Regulation of antagonistic signaling components by miR-430 microRNAs

Cell signaling events that direct animal development are very dose-sensitive processes, and improper regulation leads to abnormal development and disease. My thesis research has found a role for microRNAs (miRNAs) in regulating the dosage of ligands in several signaling pathways. MiRNAs post-transcriptionally repress hundreds of target messenger RNAs (mRNAs), but the physiological roles of specific miRNA-mRNA interactions remain largely elusive. We have focused on one abundantly expressed miRNA family during zebrafish embryonic development. Zebrafish microRNA-430 (miR-430) is activated at the onset of zygotic transcription and directly regulates hundreds of target mRNAs by accelerating deadenylation during the maternal-to-zygotic transition. We have found that miR-430 may also act as a layer of regulation over the Nodal signaling and SDF-1/CXCR4/CXCR7 chemokine signaling pathways during zebrafish development by targeting antagonistic components of each pathway. We have found that the mRNAs encoding the Nodal ligand squint (sqt) and the antagonist lefty2 (lft2) are direct targets of miR-430. Additionally, the chemokine sdf-1a and its decoy receptor cxcr7 are targets of miR-430. To study the effects of each specific targeting event, we developed target protector morpholinos (TPs) that compete with miR-430 for binding to target sites in the 3' UTRs of the mRNAs, allowing us to examine the effect of miR-430 regulation on endogenous targets. Protection of sqt and lft2 mRNAs from miR-430 caused an imbalance and reduction in Nodal signaling.
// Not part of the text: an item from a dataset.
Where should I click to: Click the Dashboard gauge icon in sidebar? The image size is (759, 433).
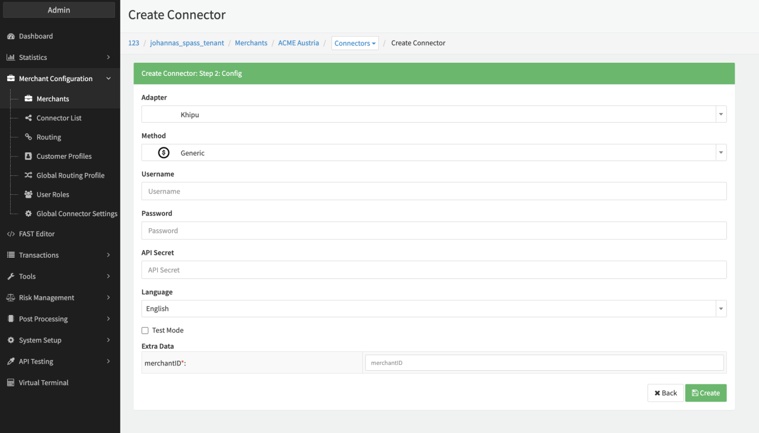point(11,36)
Protection of sdf-1a and cxcr7 mRNAs from miR-430 resulted in aberrant migration of endodermal, trigeminal ganglion, and primordial germ cells. My work suggests that miR-430 regulation of the Nodal signaling and SDF-1/CXCR4/CXCR7 chemokine signaling pathways maintains the correct level of signaling for normal development. To accomplish this, miR-430 fine-tunes the expression of the ligands sqt, lft2, and sdf-1a, which are known to act in concentration-dependent manners. The miR-430-mediated repression of these targets may also act as a buffer against noise in gene expression to increase developmental robustness. Taken together, my thesis work suggest that microRNAs are effective regulators of dosage-sensitive processes during development, and manipulation of miRNA targeting events could lead to potentially therapeutic changes in gene dosage.